→ **Texte extrait**:
_____

Cannes 2024 : RENCONTRE AVEC LOUISE COURVOISIER – « Dans mon village, les gens s’embrouillent pour des questions de fromage »

Copyright Les Films du Losange

Passée par l’école de cinéma Cinéfabrique de Lyon, Louise Courvoisier présente son premier long-métrage, Vingt Dieux, dans la sélection Un certain regard du Festival de Cannes. L’histoire de Totone, jeune adulte qui décide à la mort de son père de se lancer dans la fabrication du comté pour obtenir la médaille d’or du concours agricole (et le gain qui va avec). Terriblement simple, drôle et juste, le film est un mélange de comédie sociale et de western rural. Dans le calme feutré d’un salon du palais des Festivals cannois, la cinéaste décortique son processus artistique.


Comment est né votre premier long-métrage ?

Je pense qu’il existe depuis dix ans dans ma tête. Mais cela fait cinq ans que je travaille vraiment dessus. J’avais envie de parler des gens avec lesquels j’ai grandi dans le Jura. J’en suis partie pour faire mes études à Paris et Lyon. Mais je suis revenue et je voulais raconter ceux qui sont restés sur place. J’ai écrit Vingt Dieux pour eux, à partir d’eux, en inscrivant le film dans le territoire. J’avais envie de me mettre à leur niveau, en évitant surtout d’avoir un regard trop citadin ou trop supérieur. L’histoire du fromage est venue après, pour habiller le tout. Il y a plein d’histoires de fromage dans mon village, les gens s’embrouillent pour des questions de fromage. Je trouvais marrant d’utiliser ça comme outil narratif.

Justement, comment trouver la bonne distance pour raconter le monde rural, souvent caricaturé au cinéma ?

Je pense que cela passe aussi par le fait de ne pas faire de cadeaux aux personnages. Ils sont chargés, on montre leurs fragilités, leurs cassures, les endroits où ça déborde. C’est important pour ne pas en faire des gentils petits de la campagne mais des personnages complexes. Je me suis inspirée de tout ce que j’ai vécu en grandissant. J’ai passé ma jeunesse dans les bals et les comices agricoles, donc ce n’était pas un effort pour moi.

Vous aviez aussi déjà fabriqué du comté ?

Non. (rires) On avait un coach fromager super qui nous a appris à faire du fromage. Il l’a d’ailleurs surtout appris à Clément Faveau [l’acteur principal] puisque c’est vraiment lui qui a fabriqué le comté en direct pendant le tournage. Ce n’est pas de la fiction. On a simplement baissé [la température du chaudron de lait] de quelques degrés pour préserver un peu l’acteur [qui, dans cette scène, a dû plonger ses bras dedans, ndlr]. Mais Clément est agriculteur dans la vie, il travaille dans la volaille. Donc il avait déjà une certaine résistance.

Tous vos comédiens sont non-professionnels. Comment s’est déroulé le casting ?

_____

→ **Contenu des données**:
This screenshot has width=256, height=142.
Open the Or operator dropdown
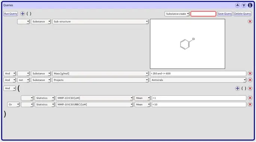point(13,105)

_____

→ **Objectif**:
Pour chaque affirmation ci-dessous, dites si elle correspond à l'entretien avec Louise Courvoisier en répondant oui ou non, et citez mot pour mot les mots de l'entretien qui tranchent.
1. Louise Courvoisier travaille vraiment sur son film depuis dix ans.
2. La cinéaste savait déjà fabriquer du comté avant le tournage.
3. Clément Faveau est agriculteur dans la vie.
Le matériel placé après l'entretien est indépendant de celui-ci.

→ **Réponse**:
1. Non : « cela fait cinq ans que je travaille vraiment dessus »
2. Non : « On avait un coach fromager super qui nous a appris à faire du fromage »
3. Oui : « Clément est agriculteur dans la vie, il travaille dans la volaille »